For exposure to Canadian financials, review these two ETFs:

  • iShares S&P/TSX Capped Financials Index ETF (XFN).

This ETF holds shares in 27 financial companies listed on Canadian stock exchanges and charges a management fee of 0.55%.

https://www.blackrock.com/ca/individual/en/literature/etf-summary/xfn-summ-doc-en-ca.pdf?nc=true&siteEntryPassthrough=true

  • BMO S&P/TSX Equal Weight Banks Index ETF (ZEB)

This ETF holds shares in only the top 6 Canadian banks, measured by market capitalization, and charges a management fee of 0.62%. Basically, it’s a bet on the Canadian banking system. That said, if history is any guide, it’s a safe bet given the historical performance of Canadian banks. An investment in this ETF near the end of 2009 would have seen you nearly double your money by today.

https://www.bmo.com/gam/ca/advisor/products/etfs#fundUrl=%2FfundProfile%2FZEB%23overview


If you’re comfortable with the volatility of individual bank stocks, and have a long-term investment horizon, then consider these stocks on the New York Stock Exchange:

  • Wells Fargo (WFC:NYSE)
  • US Bancorp (USB:NYSE)
  • Bank of New York Mellon Corp. (BK:NYSE)

The following Canadian banks are dually listed on the Toronto Stock Exchange and the New York Stock Exchange:

  • Bank of Nova Scotia (BNS:TSE) (BNS:NYSE)
  • Royal Bank of Canada (RY:TSE) (RY:NYSE)
  • Toronto-Dominion Bank (TD:TSE) (TD:NYSE)
  • Bank of Montreal (BMO:TSE) (BMO:NYSE)

Solid Foundation

Keep in mind what I mentioned above: financial stocks have had a wild run since November, 2016, and many are now trading near their all time highs.

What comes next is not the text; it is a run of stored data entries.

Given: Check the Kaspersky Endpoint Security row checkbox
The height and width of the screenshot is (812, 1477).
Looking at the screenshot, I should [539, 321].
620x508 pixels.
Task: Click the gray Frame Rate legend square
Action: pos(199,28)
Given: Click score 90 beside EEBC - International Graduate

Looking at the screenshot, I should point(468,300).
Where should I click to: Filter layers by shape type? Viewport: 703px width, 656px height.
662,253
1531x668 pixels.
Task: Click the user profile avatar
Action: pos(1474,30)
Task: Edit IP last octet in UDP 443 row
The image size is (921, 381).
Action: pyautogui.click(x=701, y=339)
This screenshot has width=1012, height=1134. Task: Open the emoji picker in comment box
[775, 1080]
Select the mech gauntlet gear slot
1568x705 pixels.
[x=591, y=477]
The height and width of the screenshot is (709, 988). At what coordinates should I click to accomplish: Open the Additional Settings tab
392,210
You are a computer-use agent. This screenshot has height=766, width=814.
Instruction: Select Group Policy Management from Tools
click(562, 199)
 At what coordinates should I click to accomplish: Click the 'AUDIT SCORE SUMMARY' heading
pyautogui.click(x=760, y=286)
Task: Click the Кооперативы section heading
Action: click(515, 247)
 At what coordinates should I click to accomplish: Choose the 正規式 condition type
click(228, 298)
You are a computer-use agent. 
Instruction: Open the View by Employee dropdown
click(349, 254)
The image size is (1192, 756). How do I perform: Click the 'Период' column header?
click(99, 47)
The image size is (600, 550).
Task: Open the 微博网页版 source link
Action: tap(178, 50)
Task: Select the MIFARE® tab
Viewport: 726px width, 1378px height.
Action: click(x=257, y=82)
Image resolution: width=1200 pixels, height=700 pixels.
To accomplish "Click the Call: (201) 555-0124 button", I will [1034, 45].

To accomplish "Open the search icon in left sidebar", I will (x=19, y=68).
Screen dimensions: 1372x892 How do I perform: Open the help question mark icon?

Sure, you have some talking heads salivating at the prospect that financials will continue to charge ahead, higher and higher. And that may happen. Still, the safer course of action is to be patient and wait for a market correction before bringing banks into your portfolio. You won’t rake in +$10m/year but if history is any guide, as a shareholder, you will reap the trickle down reward: increasing share price and generous dividend payments. The result being a solid asset foundation and income generator for your portfolio.